Written problem: Copy the forum discussion of Lazio and Roma below word for word, from "Oh, and they" to "howlers they've made..".
[START OF Text excerpt]
Lazio are run by fools what can you expect?

Oh, and they still owe Man Utd 14m from the Jaap Stam deal!
 

Martin

Senior Member
Dec 31, 2000
56,908
#43
If you really choose those words for Lazio's management, I'd think Roma's deserves a very comparable treatment with all the howlers they've made..

Of course crumble need not mean Serie B like Evelyn suggested, but eliminating them from the list of title contenders is already something that has come true. True it's still early but I don't imagine both Lazio and Roma will be in the running, maybe Roma if they get it together.
 

Nicole

Senior Member
Sep 16, 2004
7,561
#44
Roma holds the name of the capital of Italy. It'll always be a contender for everything, in football there are very few really special clubs, and Roma is one of them. There will always be great players wanting to play for Roma. Roma have everything they need to be the best club in Italy, right now your are correct and title contenders is not what we are right now. I'd go as far to say that I dont even think we'll get in Europe I dont know, if we can build upon the Siena win (In which Cassano was brilliant), then perhaps, but with our consistency I dont know if we will. But, we'll be back you'll see 2001 certainly isnt the last time Roma will win a Scudetto!
[END OF Text excerpt]
[START OF Data entries]
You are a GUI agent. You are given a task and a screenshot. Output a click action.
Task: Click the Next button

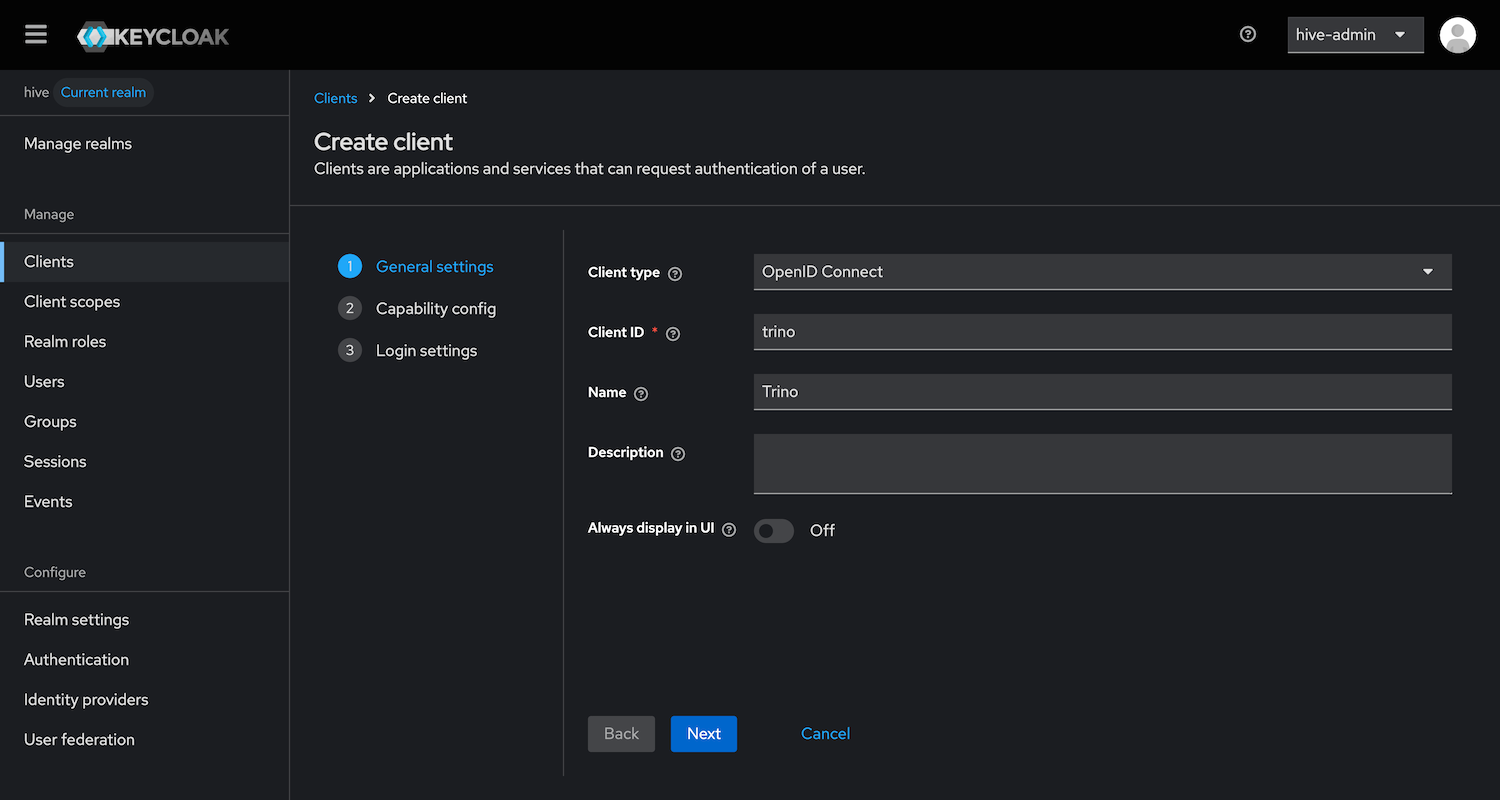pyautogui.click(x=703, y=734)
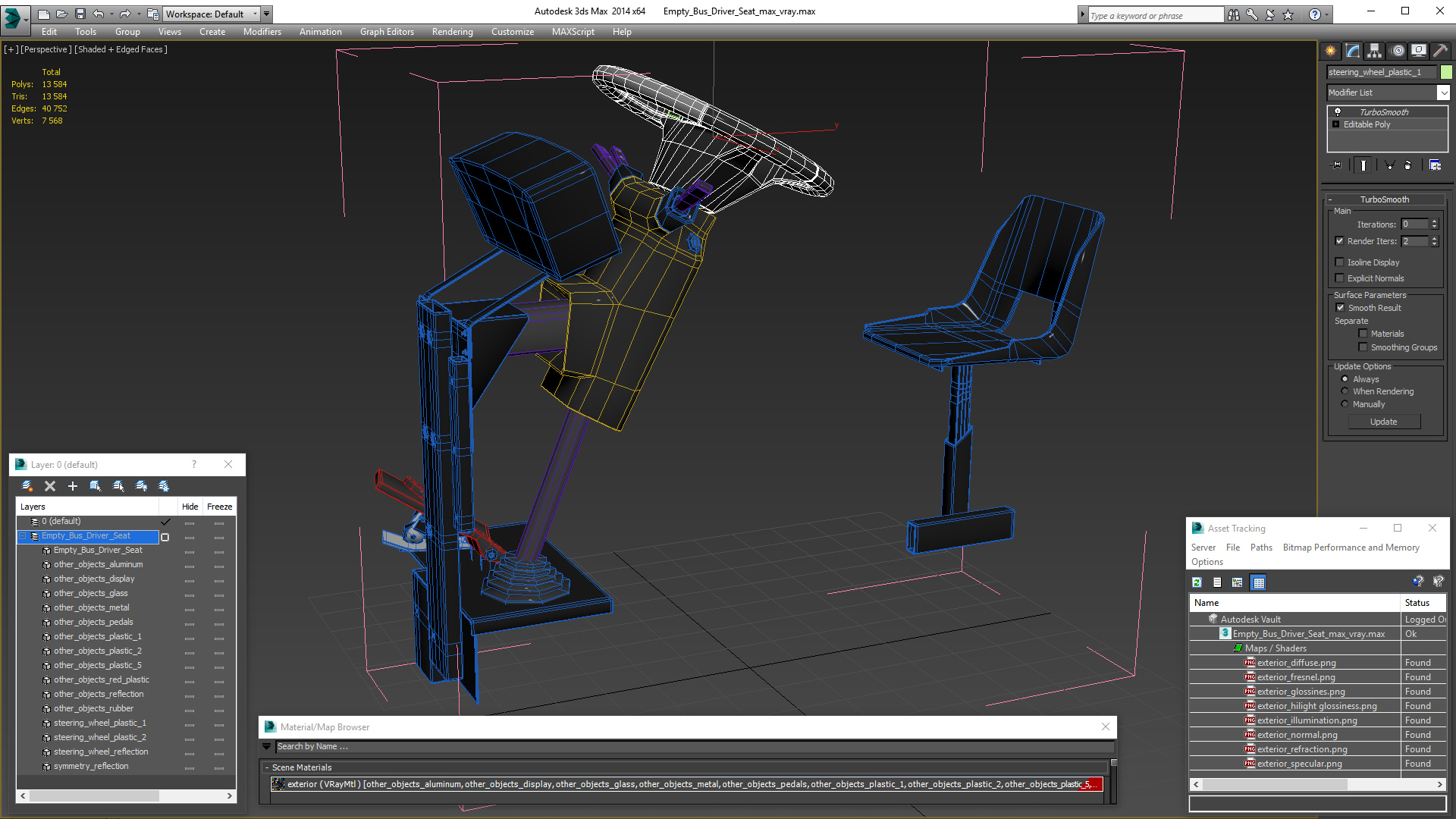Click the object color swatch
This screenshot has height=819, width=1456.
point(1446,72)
[END OF Data entries]
[START OF Data entries]
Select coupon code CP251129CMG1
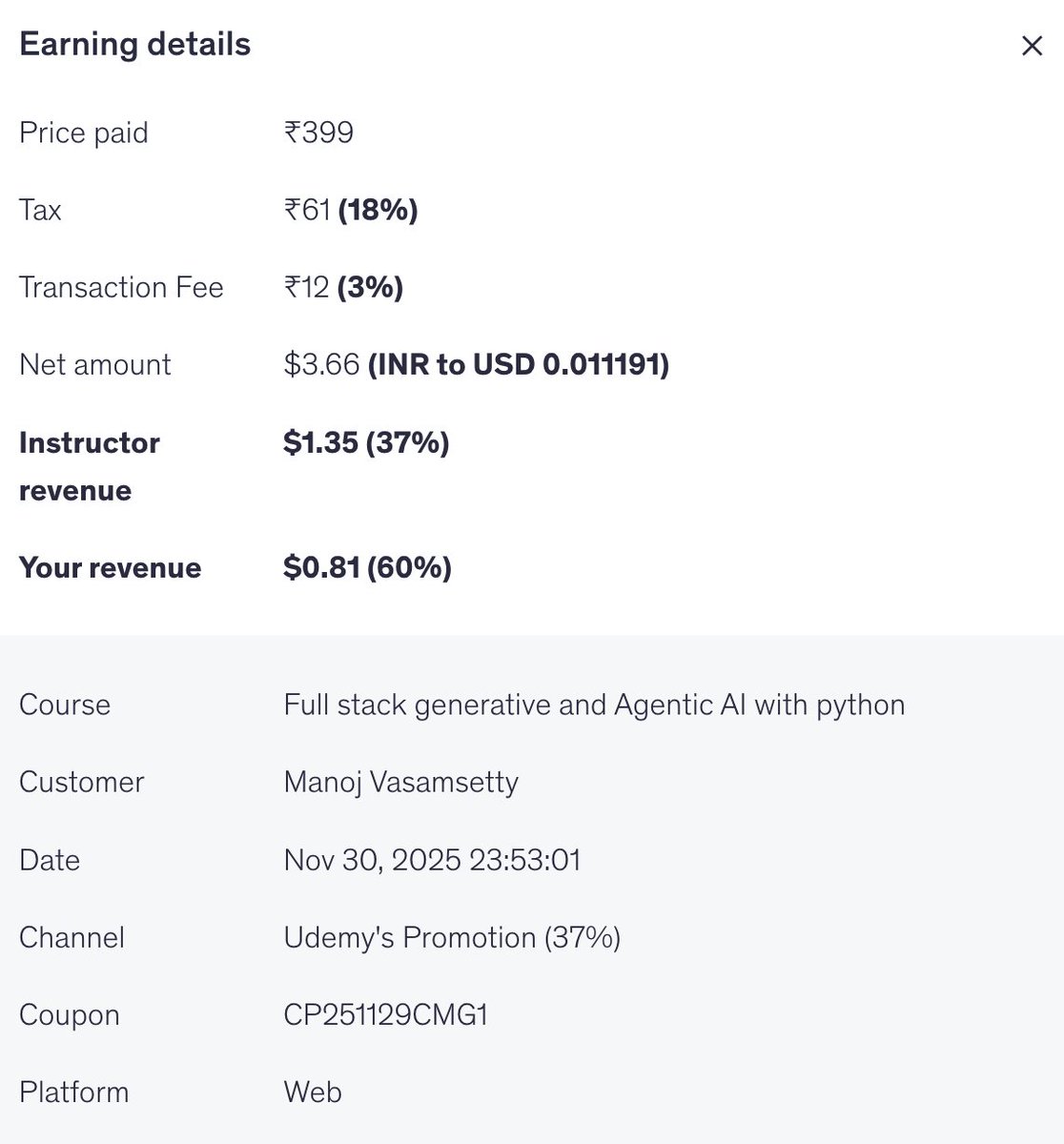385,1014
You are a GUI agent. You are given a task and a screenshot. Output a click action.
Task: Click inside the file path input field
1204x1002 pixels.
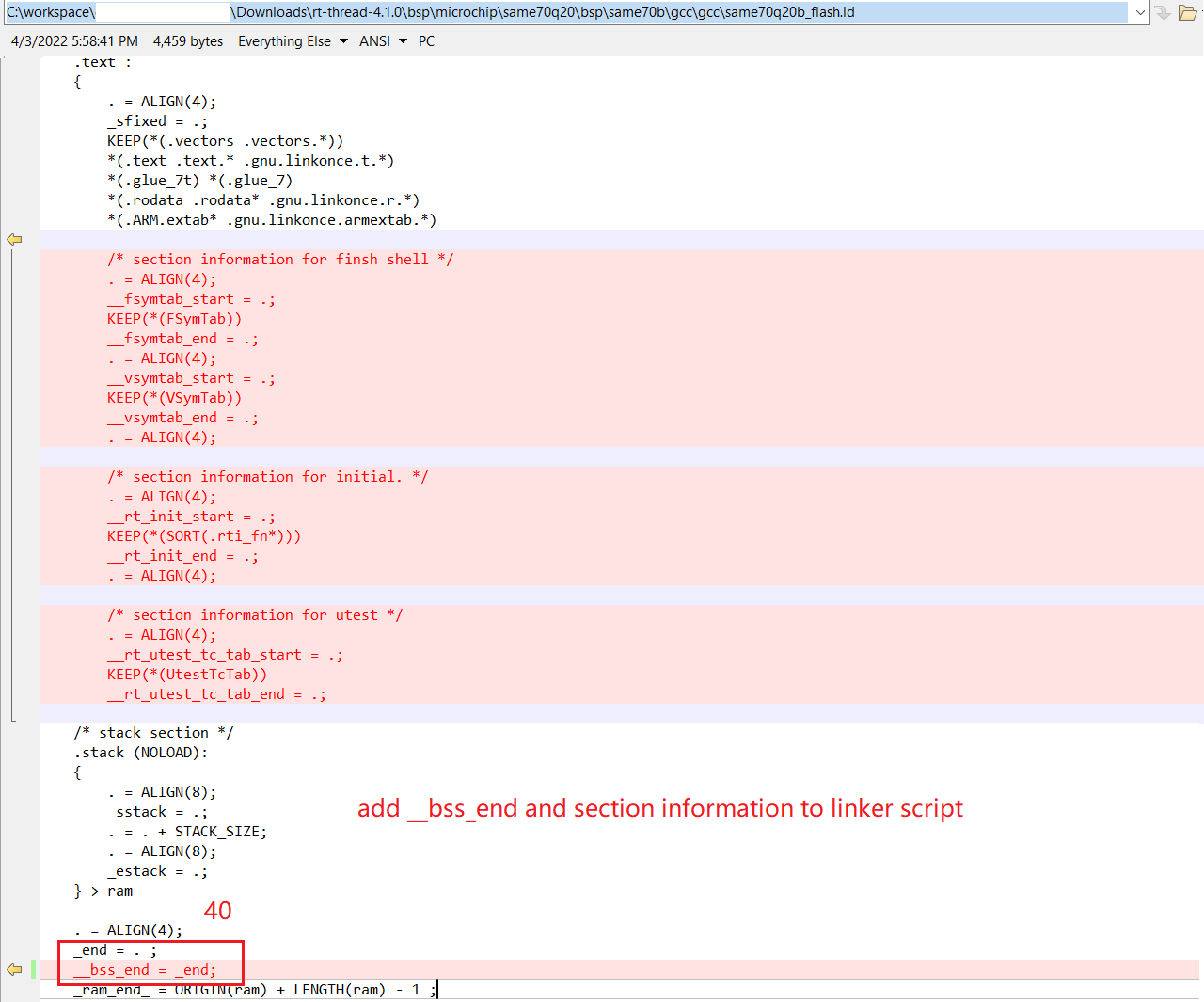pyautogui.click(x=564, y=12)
[END OF Data entries]
[START OF Data entries]
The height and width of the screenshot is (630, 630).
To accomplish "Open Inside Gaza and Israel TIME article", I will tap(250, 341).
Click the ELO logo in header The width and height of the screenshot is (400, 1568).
[END OF Data entries]
Answer to the problem:
Oh, and they still owe Man Utd 14m from the Jaap Stam deal!
 

Martin

Senior Member
Dec 31, 2000
56,908
#43
If you really choose those words for Lazio's management, I'd think Roma's deserves a very comparable treatment with all the howlers they've made..